Given records:
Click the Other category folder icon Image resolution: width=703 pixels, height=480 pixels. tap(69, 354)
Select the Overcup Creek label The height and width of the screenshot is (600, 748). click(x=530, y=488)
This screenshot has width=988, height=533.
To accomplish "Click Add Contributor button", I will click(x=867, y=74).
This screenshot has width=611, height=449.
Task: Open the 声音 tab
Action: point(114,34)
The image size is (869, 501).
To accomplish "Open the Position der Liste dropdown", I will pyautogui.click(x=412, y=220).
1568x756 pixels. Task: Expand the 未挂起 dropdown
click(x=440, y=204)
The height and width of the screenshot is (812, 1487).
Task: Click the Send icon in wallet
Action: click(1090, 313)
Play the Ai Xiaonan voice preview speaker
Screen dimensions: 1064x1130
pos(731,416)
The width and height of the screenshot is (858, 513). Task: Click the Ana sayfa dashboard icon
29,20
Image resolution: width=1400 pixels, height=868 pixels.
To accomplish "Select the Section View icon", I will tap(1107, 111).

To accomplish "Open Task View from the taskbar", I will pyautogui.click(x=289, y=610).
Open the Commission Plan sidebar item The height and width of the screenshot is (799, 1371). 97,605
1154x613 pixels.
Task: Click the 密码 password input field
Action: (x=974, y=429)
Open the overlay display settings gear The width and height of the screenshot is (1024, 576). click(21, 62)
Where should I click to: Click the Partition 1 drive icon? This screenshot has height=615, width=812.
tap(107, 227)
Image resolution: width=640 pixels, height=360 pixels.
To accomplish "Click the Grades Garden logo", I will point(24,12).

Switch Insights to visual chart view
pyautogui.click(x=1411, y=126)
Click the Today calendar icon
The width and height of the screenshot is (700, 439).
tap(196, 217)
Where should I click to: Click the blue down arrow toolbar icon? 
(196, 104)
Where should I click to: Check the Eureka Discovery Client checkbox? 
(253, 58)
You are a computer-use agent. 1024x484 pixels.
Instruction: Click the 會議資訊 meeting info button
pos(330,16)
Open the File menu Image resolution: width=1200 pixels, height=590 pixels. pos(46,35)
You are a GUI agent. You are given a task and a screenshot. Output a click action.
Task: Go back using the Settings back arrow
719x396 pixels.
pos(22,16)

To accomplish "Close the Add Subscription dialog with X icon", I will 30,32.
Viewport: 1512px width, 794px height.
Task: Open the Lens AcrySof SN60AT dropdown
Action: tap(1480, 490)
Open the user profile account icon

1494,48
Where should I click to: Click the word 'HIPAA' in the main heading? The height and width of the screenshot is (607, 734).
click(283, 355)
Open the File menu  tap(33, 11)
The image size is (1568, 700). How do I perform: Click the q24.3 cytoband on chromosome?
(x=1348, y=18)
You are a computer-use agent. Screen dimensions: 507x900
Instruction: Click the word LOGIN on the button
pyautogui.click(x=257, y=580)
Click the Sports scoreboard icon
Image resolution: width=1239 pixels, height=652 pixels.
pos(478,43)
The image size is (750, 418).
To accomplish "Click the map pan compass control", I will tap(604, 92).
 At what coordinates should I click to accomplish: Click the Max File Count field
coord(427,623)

Work to complete: Set the lines down exactly, from the first line of the records to the line where "You are a computer-use agent. 1024x484" appears, with both ends kept.

Solution to the exercise:
Click the Other category folder icon Image resolution: width=703 pixels, height=480 pixels. tap(69, 354)
Select the Overcup Creek label The height and width of the screenshot is (600, 748). click(x=530, y=488)
This screenshot has width=988, height=533.
To accomplish "Click Add Contributor button", I will click(x=867, y=74).
This screenshot has width=611, height=449.
Task: Open the 声音 tab
Action: point(114,34)
The image size is (869, 501).
To accomplish "Open the Position der Liste dropdown", I will pyautogui.click(x=412, y=220).
1568x756 pixels. Task: Expand the 未挂起 dropdown
click(x=440, y=204)
The height and width of the screenshot is (812, 1487).
Task: Click the Send icon in wallet
Action: click(1090, 313)
Play the Ai Xiaonan voice preview speaker
Screen dimensions: 1064x1130
pos(731,416)
The width and height of the screenshot is (858, 513). Task: Click the Ana sayfa dashboard icon
29,20
Image resolution: width=1400 pixels, height=868 pixels.
To accomplish "Select the Section View icon", I will tap(1107, 111).

To accomplish "Open Task View from the taskbar", I will pyautogui.click(x=289, y=610).
Open the Commission Plan sidebar item The height and width of the screenshot is (799, 1371). 97,605
1154x613 pixels.
Task: Click the 密码 password input field
Action: (x=974, y=429)
Open the overlay display settings gear The width and height of the screenshot is (1024, 576). click(21, 62)
Where should I click to: Click the Partition 1 drive icon? This screenshot has height=615, width=812.
tap(107, 227)
Image resolution: width=640 pixels, height=360 pixels.
To accomplish "Click the Grades Garden logo", I will point(24,12).

Switch Insights to visual chart view
pyautogui.click(x=1411, y=126)
Click the Today calendar icon
The width and height of the screenshot is (700, 439).
tap(196, 217)
Where should I click to: Click the blue down arrow toolbar icon? 
(196, 104)
Where should I click to: Check the Eureka Discovery Client checkbox? 
(253, 58)
You are a computer-use agent. 1024x484 pixels.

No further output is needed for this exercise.